Due to the high prevalence of malnutrition among hospitalized patients, screening and assessment of nutritional status should be routinely performed upon hospital admission. The main objective of this observational study was to evaluate the prevalence of and the risk for malnutrition, as identified by using three nutritional screening tests, and to observe whether some anthropometric and functional parameters used for nutritional evaluation were related to these test scores.

Methods

This single-center observational study included 207 patients admitted from the emergency department for hospitalization in either the internal medicine or surgery units of our institution from September 2017 to December 2018. The prevalence of malnutrition among this patient sample was evaluated by using the Nutritional Risk Screening (NRS-2002), the Subjective Global Assessment (SGA) and the Global Leadership Initiative on Malnutrition (GLIM) criteria. Body mass index (BMI), bioimpedance analysis (BIA), handgrip strength (HGS) and calf circumference (CC) assessments were also performed.

Results

According to the NRS-2002, 93% of the patients were at no risk or at low nutritional risk (NRS score < 3), and 7% were at a high nutritional risk (NRS score ≥ 3). On the other hand, according to the SGA, 46.3% of the patients were well-nourished (SGA-a), 49.8% were moderately malnourished (SGA-b), and 3.9% were severely malnourished (SGA-c).
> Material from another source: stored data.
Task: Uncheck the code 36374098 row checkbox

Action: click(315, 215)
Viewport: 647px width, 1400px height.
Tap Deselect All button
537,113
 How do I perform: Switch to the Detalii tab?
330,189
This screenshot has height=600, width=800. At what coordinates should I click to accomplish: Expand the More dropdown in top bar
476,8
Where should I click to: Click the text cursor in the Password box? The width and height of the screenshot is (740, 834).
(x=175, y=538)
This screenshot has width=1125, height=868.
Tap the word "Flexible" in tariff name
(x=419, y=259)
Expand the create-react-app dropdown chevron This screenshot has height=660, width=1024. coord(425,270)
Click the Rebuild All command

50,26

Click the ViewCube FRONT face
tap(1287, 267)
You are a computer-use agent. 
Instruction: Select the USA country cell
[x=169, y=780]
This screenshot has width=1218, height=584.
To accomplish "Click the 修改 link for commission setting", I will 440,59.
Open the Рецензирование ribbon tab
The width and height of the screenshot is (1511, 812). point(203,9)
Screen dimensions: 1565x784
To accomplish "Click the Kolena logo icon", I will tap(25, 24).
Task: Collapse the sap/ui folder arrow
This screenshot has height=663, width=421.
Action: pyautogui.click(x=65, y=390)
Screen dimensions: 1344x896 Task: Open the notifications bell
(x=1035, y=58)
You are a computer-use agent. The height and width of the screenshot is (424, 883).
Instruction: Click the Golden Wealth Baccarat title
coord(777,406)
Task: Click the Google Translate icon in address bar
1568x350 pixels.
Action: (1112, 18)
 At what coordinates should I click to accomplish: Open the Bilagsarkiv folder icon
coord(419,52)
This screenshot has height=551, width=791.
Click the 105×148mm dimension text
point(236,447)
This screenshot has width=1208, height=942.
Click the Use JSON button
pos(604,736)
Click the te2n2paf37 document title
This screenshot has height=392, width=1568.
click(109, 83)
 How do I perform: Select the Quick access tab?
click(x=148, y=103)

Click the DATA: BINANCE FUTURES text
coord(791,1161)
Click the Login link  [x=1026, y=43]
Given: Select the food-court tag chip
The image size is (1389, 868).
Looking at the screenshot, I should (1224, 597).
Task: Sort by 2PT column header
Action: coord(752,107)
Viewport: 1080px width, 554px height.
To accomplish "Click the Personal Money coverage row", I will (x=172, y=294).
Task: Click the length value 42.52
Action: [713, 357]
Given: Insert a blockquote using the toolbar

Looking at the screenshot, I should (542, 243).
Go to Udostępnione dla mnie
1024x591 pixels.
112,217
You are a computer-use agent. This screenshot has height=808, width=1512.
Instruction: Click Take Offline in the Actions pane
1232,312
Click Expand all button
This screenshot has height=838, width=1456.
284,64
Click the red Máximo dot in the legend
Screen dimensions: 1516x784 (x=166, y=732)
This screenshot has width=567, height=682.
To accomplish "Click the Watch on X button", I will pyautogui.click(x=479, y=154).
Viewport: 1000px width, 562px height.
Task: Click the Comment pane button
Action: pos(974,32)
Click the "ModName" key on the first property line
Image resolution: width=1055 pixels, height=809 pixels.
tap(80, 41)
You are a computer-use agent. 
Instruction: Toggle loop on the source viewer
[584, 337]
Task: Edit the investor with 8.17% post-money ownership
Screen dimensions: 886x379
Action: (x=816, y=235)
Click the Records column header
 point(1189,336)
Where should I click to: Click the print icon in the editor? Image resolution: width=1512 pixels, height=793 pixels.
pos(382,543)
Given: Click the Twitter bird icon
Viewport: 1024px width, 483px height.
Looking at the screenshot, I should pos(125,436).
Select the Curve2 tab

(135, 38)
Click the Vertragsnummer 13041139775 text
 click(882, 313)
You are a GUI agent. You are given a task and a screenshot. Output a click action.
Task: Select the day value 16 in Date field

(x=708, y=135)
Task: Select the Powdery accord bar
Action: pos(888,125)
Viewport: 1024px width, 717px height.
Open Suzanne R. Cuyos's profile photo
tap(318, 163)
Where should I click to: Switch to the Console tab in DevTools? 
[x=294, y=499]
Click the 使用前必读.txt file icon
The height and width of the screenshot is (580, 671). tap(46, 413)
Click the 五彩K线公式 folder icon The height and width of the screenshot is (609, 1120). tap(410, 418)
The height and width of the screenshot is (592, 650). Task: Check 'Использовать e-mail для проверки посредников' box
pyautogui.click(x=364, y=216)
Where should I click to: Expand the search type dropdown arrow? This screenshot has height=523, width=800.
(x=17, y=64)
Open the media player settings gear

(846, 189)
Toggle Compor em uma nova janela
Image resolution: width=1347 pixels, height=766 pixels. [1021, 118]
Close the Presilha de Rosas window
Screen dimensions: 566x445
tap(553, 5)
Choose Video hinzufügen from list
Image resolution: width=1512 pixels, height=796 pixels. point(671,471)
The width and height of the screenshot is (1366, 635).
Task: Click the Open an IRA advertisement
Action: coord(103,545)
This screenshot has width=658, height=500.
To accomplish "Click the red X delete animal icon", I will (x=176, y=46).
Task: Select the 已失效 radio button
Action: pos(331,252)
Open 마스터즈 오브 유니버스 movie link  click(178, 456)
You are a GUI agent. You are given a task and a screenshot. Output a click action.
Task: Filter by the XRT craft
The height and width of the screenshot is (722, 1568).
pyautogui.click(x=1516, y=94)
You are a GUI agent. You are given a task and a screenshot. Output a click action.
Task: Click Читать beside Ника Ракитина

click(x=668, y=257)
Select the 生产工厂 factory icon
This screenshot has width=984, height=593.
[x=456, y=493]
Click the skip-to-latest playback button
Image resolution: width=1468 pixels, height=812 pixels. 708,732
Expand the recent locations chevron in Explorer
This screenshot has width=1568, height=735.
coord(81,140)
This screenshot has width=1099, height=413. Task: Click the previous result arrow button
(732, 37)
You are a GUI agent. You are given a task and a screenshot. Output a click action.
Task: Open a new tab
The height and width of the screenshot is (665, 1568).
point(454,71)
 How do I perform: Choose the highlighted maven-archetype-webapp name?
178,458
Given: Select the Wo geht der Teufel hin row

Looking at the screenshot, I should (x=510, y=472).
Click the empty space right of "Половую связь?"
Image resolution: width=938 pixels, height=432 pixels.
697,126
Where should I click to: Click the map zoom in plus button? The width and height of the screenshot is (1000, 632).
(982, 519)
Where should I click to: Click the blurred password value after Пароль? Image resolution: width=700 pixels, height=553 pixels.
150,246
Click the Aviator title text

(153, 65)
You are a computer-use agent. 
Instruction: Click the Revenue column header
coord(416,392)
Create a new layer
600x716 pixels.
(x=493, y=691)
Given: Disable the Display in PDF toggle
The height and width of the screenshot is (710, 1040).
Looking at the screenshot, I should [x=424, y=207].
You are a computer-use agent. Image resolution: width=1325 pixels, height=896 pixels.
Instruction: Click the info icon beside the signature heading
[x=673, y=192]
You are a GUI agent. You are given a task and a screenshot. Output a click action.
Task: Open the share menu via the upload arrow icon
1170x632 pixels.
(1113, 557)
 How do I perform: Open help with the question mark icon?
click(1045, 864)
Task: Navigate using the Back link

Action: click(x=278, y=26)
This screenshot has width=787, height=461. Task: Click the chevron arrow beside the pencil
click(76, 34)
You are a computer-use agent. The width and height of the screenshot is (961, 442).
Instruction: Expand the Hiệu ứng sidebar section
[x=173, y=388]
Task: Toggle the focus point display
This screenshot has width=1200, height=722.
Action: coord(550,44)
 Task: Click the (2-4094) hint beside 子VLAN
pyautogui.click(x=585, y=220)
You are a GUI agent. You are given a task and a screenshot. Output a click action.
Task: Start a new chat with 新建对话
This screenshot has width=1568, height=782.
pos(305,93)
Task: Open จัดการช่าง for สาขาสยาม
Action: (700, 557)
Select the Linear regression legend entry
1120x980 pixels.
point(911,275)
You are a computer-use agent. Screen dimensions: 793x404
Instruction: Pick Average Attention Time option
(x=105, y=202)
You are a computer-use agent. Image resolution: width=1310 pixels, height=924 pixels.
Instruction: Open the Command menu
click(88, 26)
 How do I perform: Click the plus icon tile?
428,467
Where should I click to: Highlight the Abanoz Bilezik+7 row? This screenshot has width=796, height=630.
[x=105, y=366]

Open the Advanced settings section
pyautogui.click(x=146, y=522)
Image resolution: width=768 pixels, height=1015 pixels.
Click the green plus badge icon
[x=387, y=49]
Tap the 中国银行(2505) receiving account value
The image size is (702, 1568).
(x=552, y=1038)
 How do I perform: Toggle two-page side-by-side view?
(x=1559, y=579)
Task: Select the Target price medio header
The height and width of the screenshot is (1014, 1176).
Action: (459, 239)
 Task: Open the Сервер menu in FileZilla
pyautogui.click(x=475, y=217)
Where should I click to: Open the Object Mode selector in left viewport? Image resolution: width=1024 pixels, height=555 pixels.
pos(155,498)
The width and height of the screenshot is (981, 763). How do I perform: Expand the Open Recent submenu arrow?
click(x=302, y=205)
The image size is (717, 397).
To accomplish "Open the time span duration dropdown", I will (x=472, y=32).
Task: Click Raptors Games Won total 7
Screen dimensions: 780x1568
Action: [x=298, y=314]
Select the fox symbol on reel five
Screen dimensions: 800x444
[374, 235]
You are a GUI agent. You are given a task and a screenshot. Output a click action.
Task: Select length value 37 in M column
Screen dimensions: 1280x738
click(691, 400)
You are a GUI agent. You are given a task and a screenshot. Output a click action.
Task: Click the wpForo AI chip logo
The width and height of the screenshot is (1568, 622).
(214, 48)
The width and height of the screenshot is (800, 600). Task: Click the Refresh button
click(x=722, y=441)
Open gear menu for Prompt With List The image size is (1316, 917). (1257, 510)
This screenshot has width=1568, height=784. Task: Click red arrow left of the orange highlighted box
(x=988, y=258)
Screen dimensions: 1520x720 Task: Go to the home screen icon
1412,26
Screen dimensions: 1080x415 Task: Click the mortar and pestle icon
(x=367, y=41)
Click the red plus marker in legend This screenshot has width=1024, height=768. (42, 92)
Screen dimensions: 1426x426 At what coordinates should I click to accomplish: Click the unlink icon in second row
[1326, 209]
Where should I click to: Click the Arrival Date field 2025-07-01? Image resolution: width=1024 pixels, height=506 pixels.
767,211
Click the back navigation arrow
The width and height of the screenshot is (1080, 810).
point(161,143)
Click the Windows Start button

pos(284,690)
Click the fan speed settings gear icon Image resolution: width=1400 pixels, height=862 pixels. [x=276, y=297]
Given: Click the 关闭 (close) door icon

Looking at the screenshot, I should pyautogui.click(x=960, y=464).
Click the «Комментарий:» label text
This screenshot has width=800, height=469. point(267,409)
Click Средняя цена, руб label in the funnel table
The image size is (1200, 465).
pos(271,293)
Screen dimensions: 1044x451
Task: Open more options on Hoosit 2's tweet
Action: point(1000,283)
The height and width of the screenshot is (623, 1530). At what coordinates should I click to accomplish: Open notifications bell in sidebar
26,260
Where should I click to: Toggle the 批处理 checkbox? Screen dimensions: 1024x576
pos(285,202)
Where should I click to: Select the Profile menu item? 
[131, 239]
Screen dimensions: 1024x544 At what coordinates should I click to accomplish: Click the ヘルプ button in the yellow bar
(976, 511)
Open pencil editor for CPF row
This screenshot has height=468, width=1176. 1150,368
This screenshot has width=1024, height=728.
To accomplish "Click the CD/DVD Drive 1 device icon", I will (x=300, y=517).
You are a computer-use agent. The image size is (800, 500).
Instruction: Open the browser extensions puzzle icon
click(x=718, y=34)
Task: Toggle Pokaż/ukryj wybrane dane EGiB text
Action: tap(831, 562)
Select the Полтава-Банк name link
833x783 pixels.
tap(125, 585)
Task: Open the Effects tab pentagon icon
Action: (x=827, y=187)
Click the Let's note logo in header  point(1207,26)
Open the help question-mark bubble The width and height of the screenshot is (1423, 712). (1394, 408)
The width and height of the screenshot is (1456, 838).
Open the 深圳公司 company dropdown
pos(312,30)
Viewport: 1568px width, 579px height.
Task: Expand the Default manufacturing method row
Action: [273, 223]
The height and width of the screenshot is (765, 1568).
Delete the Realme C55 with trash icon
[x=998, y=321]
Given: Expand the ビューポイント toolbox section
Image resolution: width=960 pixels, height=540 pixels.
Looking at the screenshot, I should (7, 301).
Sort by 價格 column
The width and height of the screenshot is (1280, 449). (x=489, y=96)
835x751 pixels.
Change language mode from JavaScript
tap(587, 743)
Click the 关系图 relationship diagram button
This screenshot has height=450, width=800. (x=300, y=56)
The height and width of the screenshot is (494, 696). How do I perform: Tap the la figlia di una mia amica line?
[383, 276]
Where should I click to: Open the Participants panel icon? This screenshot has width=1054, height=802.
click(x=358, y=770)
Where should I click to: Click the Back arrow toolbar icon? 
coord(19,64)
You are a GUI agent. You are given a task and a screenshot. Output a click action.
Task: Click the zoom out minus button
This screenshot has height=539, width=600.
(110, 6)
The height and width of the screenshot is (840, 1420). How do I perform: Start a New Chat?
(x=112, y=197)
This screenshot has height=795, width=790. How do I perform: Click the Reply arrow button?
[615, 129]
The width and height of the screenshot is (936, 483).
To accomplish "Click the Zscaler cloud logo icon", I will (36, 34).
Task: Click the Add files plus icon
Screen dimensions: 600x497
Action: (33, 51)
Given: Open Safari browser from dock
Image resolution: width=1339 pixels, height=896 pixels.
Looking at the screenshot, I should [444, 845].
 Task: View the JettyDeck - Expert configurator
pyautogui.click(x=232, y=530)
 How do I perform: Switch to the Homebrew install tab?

Finally, according to the GLIM criteria, 18% patients were malnourished. Body weight, body mass index (BMI), phase angle (PhA), CC and HGS were significantly lower in the patients with NRS scores ≥ 3, SGA-c and in patients with stage 1 and stage 2 malnutrition, according to the GLIM criteria.

Conclusion

The NRS-2002, the SGA and the GLIM criteria appear to be valuable tools for the screening and assessment of nutritional status. In particular, the lowest NRS-2002, SGA and GLIM scores were associated with the lowest PhA and CC. Nevertheless, a weekly re-evaluation of patients with better screening and assessment scores is recommended to facilitate early detection of changes in nutritional status.